From downward facing dog, bring your left shin forward toward the front of your mat so that your left knee is outside your right wrist, and your left heel is in front of your right groin. Point your front foot, but flex the toes back toward you so that your foot is between flexed and pointed, and press the pinky-toe side of your foot into the floor so that your front ankle doesn’t sickle (collapse inward). If you want to deepen the stretch, widen your front knee out to the side while you work toward moving your front shin more toward parallel to the front edge of your mat (but avoid using your hand, which can twist the knee) and scoot your back leg back, until you get to a place where you feel a bit of a stretch in your front outer hip, but no knee pain. Press your fingertips into the floor beside your hips, and lengthen up through your spine. Draw the back-leg side of your belly toward the front-leg side and lift your back thigh up without lifting your back knee up. Move your front outer hip back. Keep the stability that you’ve created as you descend a little deeper into the pose—try moving your back leg back a little further. Keep your pelvis level.

You can keep your back leg extended (perhaps folding forward for eka pada rajakapotasana prep), or remain upright for the backbend/thigh stretch (eka pada raja kapotasana).

To set up for the thigh stretch, lightly squeeze your back-leg hamstrings and glutes as you draw your right heel in toward your seat and catch hold of the big-toe side of your foot with your right hand. You can choose to stay here and work with the thigh stretch, bending your right elbow and drawing your foot in toward you, all the while squaring your rib cage and chest toward the front of the mat. You can also work with flipping your grip here, spinning your fingers forward and your elbow up.

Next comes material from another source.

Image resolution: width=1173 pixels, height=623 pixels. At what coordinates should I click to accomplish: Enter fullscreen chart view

One Leg King Pigeon With a Strap

If you’d like to work toward catching your back leg behind you with your hands overhead (a variation in which both of your elbows will point up, requiring you to fully lengthen through your triceps), start with a strap. Make a generously sized loop with the strap, and wrap it around the sole of your right foot. Hold the loop in your right hand, palm facing up, and externally rotate (turn out) your upper arm. Keep the external rotation as you spin your right elbow up toward the ceiling. Then, reach your left hand up and back to catch hold of the strap as well. Keep your spine long, and turn from your belly to help keep your torso facing forward. Walk your hands down the strap as you continue to broaden your collarbones and lift your chest (you might touch your foot, you might not). As your chest lifts, move your head back to follow, keeping your neck long as you enjoy the backbend. Don’t worry about touching your head to your foot. Just keep your backbend smooth and even.

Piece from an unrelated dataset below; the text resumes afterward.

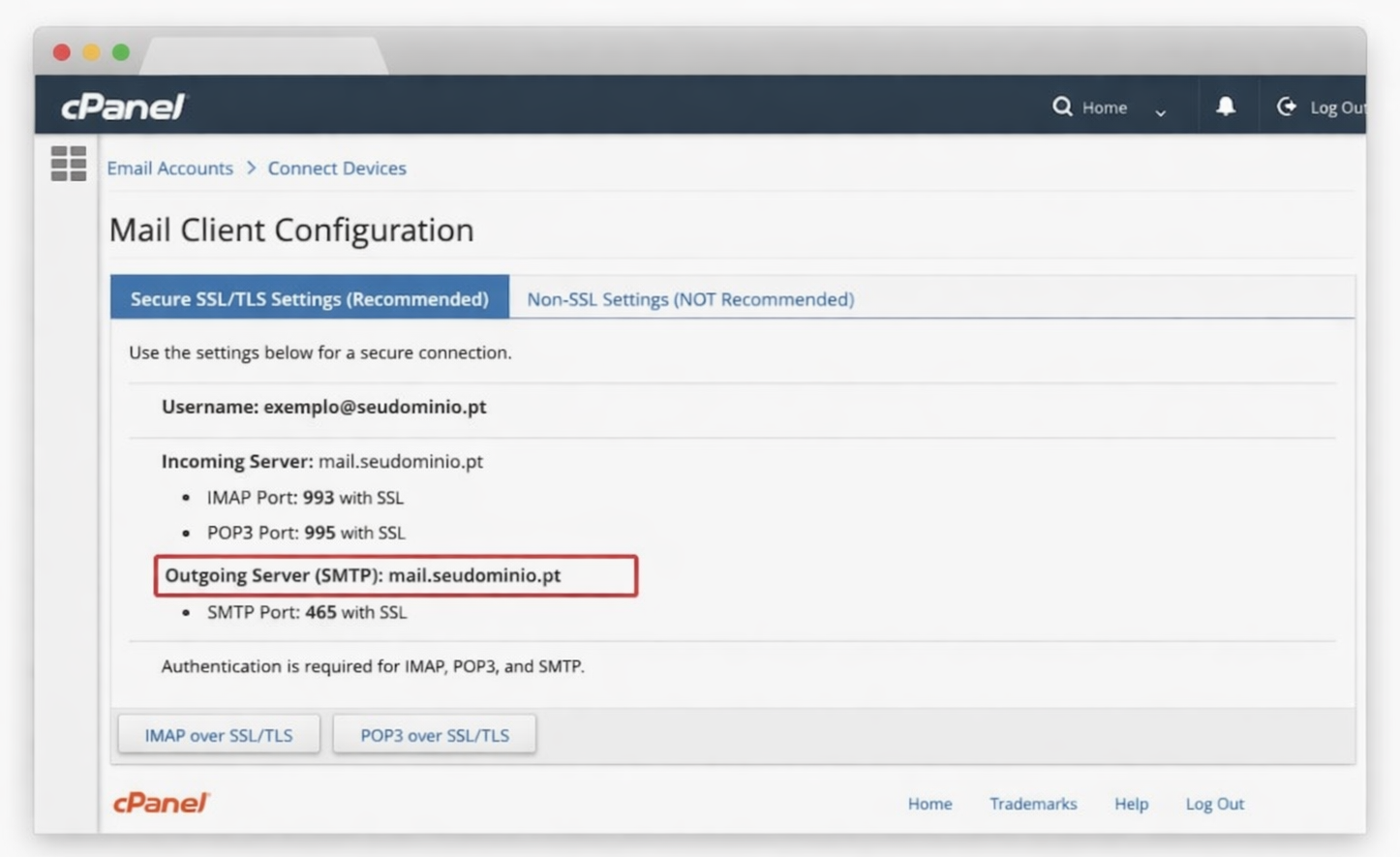Viewport: 1400px width, 857px height.
Task: Click the highlighted Outgoing Server (SMTP) line
Action: [x=395, y=575]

One Leg King Pigeon Without a Strap

If you’re able to walk your hands down the strap and easily catch hold of your foot, you may wish to try coming into the pose sans strap. From your pigeon thigh stretch with left leg forward, reach your left arm across your body and catch hold of the big-toe side of your right foot with your left hand. This keeps your foot in place while you get a good grip on it with your right hand. With the foot held in place by your left hand, externally rotate your right arm (just as you did when you were holding the strap), and wrap your right thumb around the pinky-toe side of your right foot, and your right fingers across holding onto the big-toe side of the foot. Once you have a good solid grip with your right hand, release your left hand as you spin your left elbow up toward the ceiling and your torso to once again face the short edge of your mat. From here, reach your right arm up and back, bending your elbow to hold onto your left foot with your left hand as well. Stay only as long as you can comfortably breathe before returning to your starting position and repeating on the other side.


If you’re having difficulty keeping your pelvis level, place a yoga block, blanket, or end of a bolster under your front-leg hip.